The Unravelling of Mary Reddish
Mary Reddish was the daughter of a poor working-class family living in the village of Woodborough, just outside Nottingham. To supplement her family’s meagre income, as soon as she was old enough, she left home and went to work in a Nottingham lace factory and then as a cook/housekeeper for Mr and Mrs Barwick in the village of Halloughton. The job was mundane, but things went well until Mrs Barwick went away to visit a relative, leaving Mary alone with her husband. One night he came into her room and climbed into bed beside her. She rejected his advances, and from this arose a chain of events which culminated in him having Mary committed to the General Lunatic Asylum near the city.
The asylum was the first of its kind in the country, overseen by the Director Thomas Morris, with his wife Ann acting as matron for the women’s section. They had hoped to run an establishment based on kindness and humanity, but these hopes were continually thwarted by the physician, who had the final say on the patients’ treatment so that they were subjected to a regime which was little short of torture.

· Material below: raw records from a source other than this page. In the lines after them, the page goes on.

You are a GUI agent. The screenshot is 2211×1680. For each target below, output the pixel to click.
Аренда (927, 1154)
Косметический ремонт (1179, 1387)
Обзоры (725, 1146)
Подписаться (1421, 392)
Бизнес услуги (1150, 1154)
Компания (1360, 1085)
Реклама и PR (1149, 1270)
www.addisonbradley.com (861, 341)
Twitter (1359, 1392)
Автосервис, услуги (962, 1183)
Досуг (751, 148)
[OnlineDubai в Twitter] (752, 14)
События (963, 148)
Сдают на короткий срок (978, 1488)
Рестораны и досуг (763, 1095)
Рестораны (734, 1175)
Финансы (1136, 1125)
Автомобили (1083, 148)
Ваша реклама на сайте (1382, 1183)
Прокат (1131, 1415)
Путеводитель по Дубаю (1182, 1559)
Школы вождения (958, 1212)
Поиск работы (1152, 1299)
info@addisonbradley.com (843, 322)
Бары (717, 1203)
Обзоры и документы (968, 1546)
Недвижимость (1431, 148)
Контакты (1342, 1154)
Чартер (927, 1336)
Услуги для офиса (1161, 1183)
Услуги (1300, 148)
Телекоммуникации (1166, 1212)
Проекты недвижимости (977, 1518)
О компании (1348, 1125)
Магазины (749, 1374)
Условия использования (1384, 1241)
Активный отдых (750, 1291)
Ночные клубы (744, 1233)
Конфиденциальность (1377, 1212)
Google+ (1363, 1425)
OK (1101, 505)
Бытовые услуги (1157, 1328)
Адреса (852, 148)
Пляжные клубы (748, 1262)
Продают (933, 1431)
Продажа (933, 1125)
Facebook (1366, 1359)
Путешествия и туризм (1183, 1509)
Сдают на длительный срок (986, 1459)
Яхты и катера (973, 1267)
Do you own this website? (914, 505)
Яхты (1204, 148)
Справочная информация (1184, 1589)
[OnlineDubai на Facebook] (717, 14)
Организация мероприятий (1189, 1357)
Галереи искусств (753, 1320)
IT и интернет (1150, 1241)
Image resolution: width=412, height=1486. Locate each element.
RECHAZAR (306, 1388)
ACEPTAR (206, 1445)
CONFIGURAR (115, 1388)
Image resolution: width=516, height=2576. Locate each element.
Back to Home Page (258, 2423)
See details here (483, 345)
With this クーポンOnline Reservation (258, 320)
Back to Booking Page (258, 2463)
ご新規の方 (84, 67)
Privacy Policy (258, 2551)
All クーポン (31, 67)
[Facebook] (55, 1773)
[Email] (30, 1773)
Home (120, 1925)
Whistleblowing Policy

The first section of the novel alternates between the circumstances leading up to Mary’s committal and the establishment and running of the asylum. The second section covers Mary’s struggles to prove her sanity and the Morrises’ part in this. The book is based on fact: the asylum took its first patients in February 1812, and Mary was committed in June 1827. It will appeal to anyone interested in the social history of the period or the treatment of mental health. It will also appeal to anyone who enjoys a good story well told. This is Whitfield’s first novel. I look forward to his next.